----- Material for the task -----

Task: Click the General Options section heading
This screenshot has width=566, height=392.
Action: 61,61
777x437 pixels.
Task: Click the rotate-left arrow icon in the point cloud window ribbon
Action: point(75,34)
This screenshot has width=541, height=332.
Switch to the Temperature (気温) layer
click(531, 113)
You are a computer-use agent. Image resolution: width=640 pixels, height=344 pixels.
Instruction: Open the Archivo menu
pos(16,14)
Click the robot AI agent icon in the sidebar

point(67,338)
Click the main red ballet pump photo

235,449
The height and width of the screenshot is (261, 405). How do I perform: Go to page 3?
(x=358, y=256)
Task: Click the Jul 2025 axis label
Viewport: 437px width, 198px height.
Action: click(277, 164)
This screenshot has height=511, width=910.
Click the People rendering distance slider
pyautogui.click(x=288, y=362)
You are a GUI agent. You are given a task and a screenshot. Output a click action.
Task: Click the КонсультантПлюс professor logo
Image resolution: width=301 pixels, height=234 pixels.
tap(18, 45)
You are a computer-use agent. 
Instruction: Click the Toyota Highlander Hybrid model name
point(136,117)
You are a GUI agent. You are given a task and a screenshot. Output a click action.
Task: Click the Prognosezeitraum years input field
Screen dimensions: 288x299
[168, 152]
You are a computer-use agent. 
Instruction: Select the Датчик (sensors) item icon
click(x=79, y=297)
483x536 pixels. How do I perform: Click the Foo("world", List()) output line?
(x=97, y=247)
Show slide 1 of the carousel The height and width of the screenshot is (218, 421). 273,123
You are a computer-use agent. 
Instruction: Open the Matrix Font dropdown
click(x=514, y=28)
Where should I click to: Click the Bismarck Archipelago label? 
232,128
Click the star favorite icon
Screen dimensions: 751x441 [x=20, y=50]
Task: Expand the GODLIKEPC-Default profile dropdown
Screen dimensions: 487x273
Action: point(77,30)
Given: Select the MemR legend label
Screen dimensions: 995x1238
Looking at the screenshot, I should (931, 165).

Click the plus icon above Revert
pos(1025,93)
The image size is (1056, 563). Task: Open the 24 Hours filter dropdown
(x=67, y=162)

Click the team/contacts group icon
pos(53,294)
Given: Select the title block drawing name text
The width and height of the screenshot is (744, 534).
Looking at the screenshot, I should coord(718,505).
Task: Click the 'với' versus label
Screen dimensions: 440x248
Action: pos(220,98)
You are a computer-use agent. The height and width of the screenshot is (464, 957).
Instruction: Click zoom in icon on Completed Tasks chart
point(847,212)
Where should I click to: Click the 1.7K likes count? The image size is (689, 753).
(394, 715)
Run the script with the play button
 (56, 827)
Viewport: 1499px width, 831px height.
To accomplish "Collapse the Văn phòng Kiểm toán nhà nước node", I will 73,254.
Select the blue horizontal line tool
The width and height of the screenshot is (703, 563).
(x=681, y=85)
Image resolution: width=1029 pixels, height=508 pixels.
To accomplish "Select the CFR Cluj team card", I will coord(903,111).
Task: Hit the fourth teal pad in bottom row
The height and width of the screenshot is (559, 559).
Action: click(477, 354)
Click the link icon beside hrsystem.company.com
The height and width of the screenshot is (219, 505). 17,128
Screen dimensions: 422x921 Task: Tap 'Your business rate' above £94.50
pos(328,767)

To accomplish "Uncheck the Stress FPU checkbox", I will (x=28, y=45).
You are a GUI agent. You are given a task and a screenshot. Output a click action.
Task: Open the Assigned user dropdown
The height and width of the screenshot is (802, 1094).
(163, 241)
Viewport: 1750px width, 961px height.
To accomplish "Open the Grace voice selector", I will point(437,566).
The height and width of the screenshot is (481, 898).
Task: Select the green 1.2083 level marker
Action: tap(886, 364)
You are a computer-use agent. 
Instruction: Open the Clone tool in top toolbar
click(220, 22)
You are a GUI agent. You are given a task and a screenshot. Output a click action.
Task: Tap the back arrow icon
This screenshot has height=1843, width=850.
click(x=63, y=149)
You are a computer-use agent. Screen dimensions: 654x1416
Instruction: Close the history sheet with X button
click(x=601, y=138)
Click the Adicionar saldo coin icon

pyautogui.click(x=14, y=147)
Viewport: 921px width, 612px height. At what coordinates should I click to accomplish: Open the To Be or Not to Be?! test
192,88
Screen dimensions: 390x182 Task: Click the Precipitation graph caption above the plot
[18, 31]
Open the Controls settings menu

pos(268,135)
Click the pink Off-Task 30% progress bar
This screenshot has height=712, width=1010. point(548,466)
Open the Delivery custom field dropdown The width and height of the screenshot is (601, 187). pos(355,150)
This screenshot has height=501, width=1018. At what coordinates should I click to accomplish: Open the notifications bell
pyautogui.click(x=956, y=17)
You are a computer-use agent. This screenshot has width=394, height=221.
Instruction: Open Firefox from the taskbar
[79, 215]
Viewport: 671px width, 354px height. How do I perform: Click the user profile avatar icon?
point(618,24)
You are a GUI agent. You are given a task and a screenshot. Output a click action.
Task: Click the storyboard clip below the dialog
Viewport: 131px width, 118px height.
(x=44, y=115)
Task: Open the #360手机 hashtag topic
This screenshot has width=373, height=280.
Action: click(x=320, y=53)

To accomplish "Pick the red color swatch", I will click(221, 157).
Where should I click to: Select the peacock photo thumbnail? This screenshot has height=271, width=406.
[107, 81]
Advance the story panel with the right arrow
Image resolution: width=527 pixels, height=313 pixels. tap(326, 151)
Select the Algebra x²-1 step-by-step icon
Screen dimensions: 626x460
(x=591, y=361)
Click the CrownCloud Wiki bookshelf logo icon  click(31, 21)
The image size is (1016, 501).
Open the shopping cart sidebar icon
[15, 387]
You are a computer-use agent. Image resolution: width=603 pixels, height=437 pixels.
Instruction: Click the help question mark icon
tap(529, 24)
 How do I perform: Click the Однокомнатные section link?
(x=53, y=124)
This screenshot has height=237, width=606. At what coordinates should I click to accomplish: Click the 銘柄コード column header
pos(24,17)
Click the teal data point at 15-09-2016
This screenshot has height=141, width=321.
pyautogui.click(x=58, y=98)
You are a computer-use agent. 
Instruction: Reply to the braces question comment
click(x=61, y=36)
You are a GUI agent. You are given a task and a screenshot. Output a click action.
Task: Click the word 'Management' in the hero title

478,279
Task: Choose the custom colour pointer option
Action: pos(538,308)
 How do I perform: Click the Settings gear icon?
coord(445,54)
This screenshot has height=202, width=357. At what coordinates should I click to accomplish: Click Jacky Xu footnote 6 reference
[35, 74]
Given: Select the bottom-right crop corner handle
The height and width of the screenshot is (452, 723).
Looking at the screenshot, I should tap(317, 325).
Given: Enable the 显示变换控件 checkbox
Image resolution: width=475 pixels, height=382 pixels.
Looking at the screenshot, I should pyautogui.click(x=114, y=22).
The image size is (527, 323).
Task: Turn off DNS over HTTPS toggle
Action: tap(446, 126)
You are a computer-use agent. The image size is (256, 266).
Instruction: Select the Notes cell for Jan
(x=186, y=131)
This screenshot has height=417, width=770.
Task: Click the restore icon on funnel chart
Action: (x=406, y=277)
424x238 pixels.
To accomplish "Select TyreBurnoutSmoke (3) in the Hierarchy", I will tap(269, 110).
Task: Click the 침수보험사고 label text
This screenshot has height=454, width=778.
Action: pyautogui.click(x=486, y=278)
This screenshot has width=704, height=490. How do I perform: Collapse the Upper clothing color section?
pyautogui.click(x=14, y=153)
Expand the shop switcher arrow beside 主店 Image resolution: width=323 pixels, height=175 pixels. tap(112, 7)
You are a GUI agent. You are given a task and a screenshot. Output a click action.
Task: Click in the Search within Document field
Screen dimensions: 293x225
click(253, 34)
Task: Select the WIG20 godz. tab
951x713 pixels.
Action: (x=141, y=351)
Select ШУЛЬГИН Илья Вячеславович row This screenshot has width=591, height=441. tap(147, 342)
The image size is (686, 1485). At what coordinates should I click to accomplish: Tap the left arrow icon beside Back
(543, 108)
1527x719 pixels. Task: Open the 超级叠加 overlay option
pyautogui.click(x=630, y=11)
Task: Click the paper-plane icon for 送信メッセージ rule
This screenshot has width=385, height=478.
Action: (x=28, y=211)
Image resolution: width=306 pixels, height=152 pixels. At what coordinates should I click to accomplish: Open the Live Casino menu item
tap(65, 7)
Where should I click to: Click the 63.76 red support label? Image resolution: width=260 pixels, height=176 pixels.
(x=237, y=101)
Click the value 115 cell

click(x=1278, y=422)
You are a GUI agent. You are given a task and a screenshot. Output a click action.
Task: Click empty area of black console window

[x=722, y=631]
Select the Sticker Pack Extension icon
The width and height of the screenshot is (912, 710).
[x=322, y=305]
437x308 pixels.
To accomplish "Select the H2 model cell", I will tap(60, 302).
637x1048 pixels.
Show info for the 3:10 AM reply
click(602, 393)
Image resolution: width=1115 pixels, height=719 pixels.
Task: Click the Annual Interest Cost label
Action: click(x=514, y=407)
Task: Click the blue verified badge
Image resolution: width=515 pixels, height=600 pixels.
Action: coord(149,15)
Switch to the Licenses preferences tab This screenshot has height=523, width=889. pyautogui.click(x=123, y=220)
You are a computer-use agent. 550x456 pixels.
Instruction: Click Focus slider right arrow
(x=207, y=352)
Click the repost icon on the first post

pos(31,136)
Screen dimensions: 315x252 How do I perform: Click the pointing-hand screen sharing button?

-----

* _Try it_
Through the last line of the entries above, beginning at the line containing "Switch to the Licenses", transcribe each line exactly, both ends included and nothing more.

* _Task output_
Switch to the Licenses preferences tab This screenshot has height=523, width=889. pyautogui.click(x=123, y=220)
You are a computer-use agent. 550x456 pixels.
Instruction: Click Focus slider right arrow
(x=207, y=352)
Click the repost icon on the first post

pos(31,136)
Screen dimensions: 315x252 How do I perform: Click the pointing-hand screen sharing button?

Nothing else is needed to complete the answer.